Riyadh: Accused of promoting religious radicalism that inspired the September 11 attacks, Saudi Arabia has stepped up efforts to reform its school curriculum, but clerical opposition means change will be slow, analysts say.

King Abdullah Bin Abdul Aziz appointed a new team to lead the education ministry this year in a surprise reshuffle in the Islamic state, where reformers say promises of change have amounted to little.

Prince Faisal Bin Abdullah, a former intelligence official, took over as education minister with Faisal Bin Muammar, who headed a body set up in 2003 to promote social and economic reforms, as his deputy.

"We have been calling for such changes for a long time," said Mohammad Yousuf, a professor of education at King Abdul Aziz University who wrote a book in 2004 on restructuring the Saudi education system.

The United States zeroed in on Saudi schools after it emerged that 15 of the 19 attackers who killed some 3,000 people there on September 11, 2001 were Saudi.
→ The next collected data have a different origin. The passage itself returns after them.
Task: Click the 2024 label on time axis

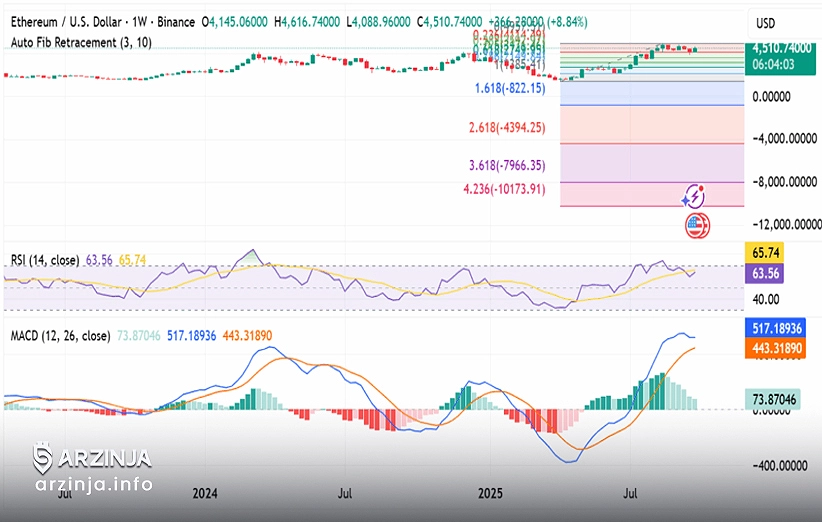Action: tap(205, 493)
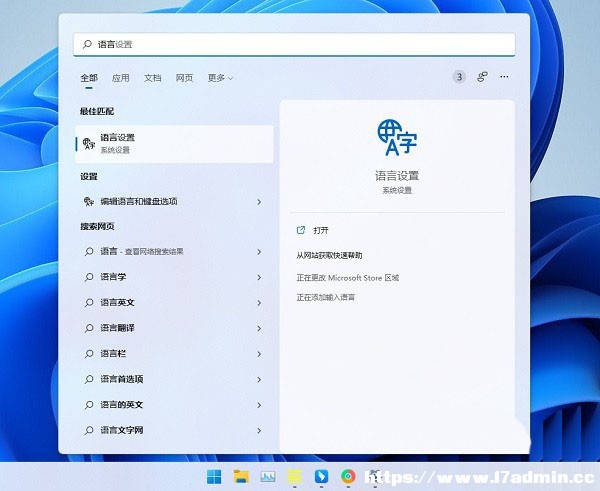Screen dimensions: 600x491
Task: Expand the 更多 dropdown filter
Action: coord(220,78)
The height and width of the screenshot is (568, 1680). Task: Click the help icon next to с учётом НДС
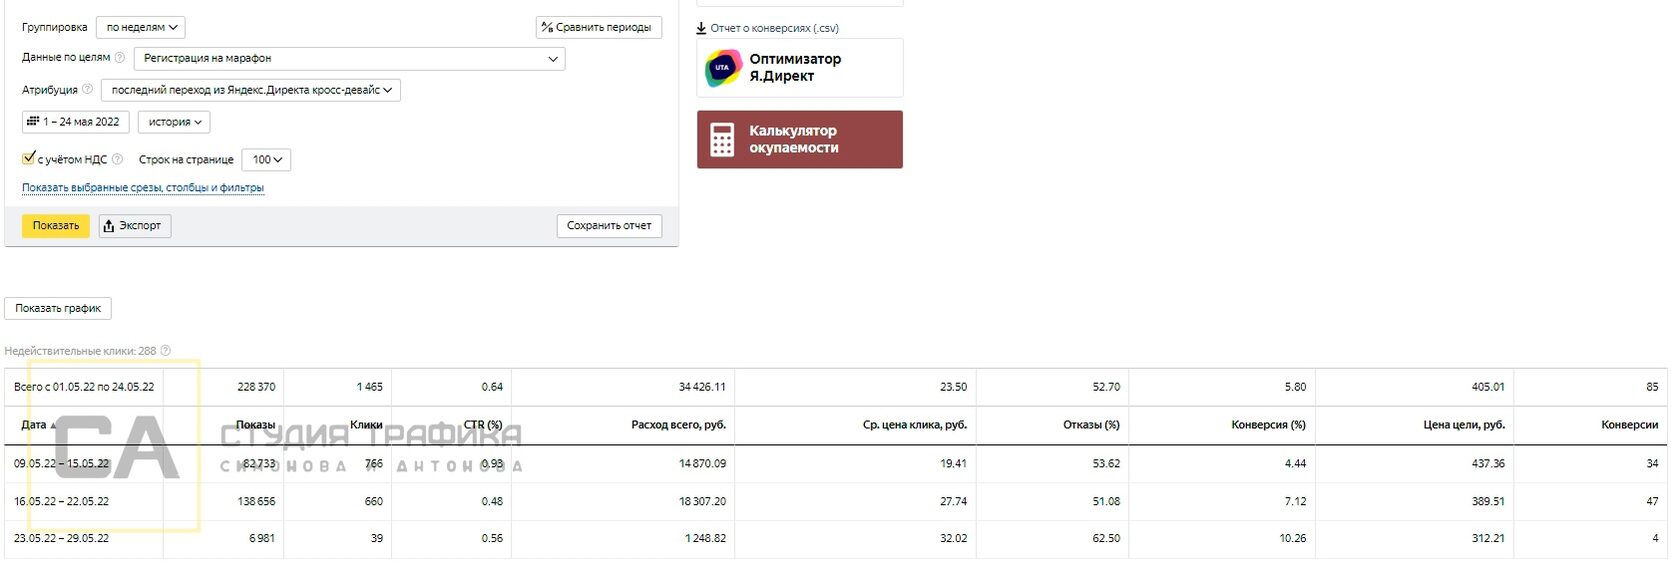[117, 159]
They acted in the name of an Islamist group, Al Qaida, headed by a Saudi, Osama Bin Laden.

Foreign and Saudi critics said Saudi educational material encourages the killing of non-believers and promoted the idea of cleansing Muslim countries from Western cultural influences.

Saudi government concerns deepened after Al Qaida-linked militants launched a campaign to destabilise the kingdom in May 2003, targeting government buildings, energy installations and foreign residential compounds in suicide bomb attacks. Yousuf said "national dialogue" discussions presided over by new deputy education minister Bin Muammar had helped the government mobilise support for a new approach.

"It became clear that one of the most important causes of terrorism is the monopoly of a certain group of people ... over building the curriculums in the kingdom," he said.

In 2005 King Abdullah launched a 9 billion riyal project for "education development", laying the ground for bigger changes in the Islamic Studies curriculum.

The curriculum changes will rephrase certain principles depicted in the textbooks, allowing for a more moderate interpretation, said Ahmad Modi, a Sharia expert and writer.

"There are certain individuals who have extremist views in Islam. The changes (to textbooks) have ushered in a realistic view, that Islam is a hospitable religion," he said.